Implantée au sein du pôle pharmaceutique et biotechnologique de la ville de Sidi Abdellah. Le site dont l’exploitation est prévue en 2017 deviendra le plus important site industriel de Sanofi en Afrique. Il aura une capacité de production et de distribution de 100 millions d’unités par an.
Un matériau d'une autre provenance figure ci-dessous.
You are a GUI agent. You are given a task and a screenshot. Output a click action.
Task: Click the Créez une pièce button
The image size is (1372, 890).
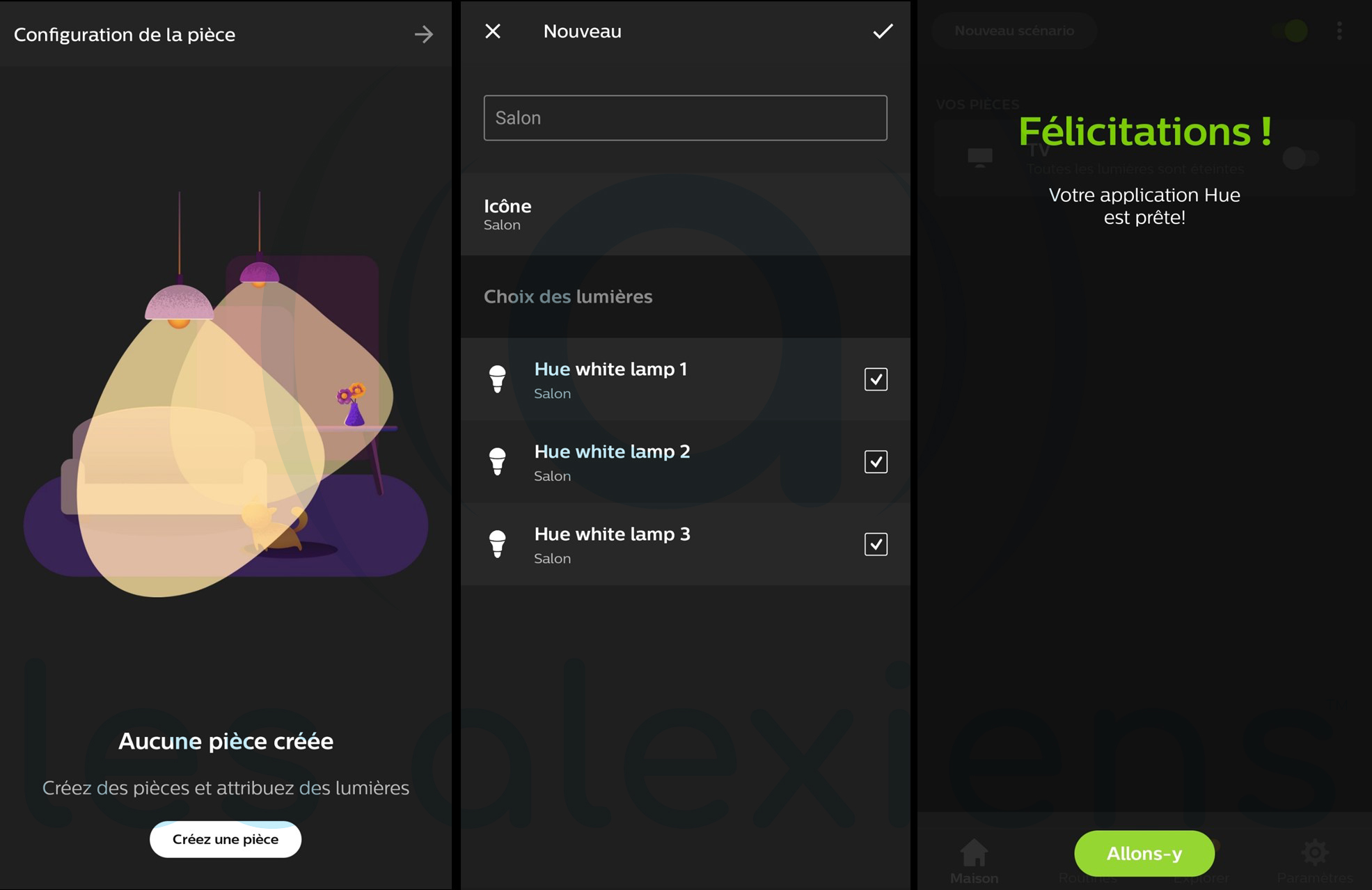226,838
Ne faisant pas les choses à moitié, les Américains voient grand: après le Singapour en Asie, et l’Irlande en Europe, c’est Alger qui accueillera le troisième pôle régional au monde d’excellence dans le domaine de la biotechnologie. Un pôle qui rayonnera d’ici à 2020 sur l’Afrique et le Moyen-Orient. Le président du Conseil d’affaires algéro-américain (Uabc), Smaïl Chikhoune, dira que ce projet pourra capter des investissements de 12 milliards de dollars à l’horizon 2020. C’est «le marché» de la gestion des hôpitaux que les Britanniques visent en Algérie et les Chinois se penchent sur les équipements. Le secteur est vierge et l’argent existe à flots.
Durant ses périples à travers le territoire national et durant ses meetings de campagne électorale, le Premier ministre, Abdelmalek Sellal, a beaucoup insisté sur la démocratie de proximité. N’est-il pas plus judicieux de commencer par la démocratie sanitaire? On a beaucoup spéculé sur le principe de décentralisation.
Commencer par le secteur sanitaire en consolidant cette décentralisation en matière de prise de décision, ainsi que les actes de gestion ferait gagner de l’argent et épargner et sauver des vies. Enfin, le débat sur les relations entre les secteurs public et privé n’a pas été tranché.
Les choses sérieuses doivent commencer dans le secteur de la santé en créant des passerelles légales et réglementaires entre le secteur public et privé dans le but d’assurer une complémentarité réelle et transparente de prise en charge des usagers.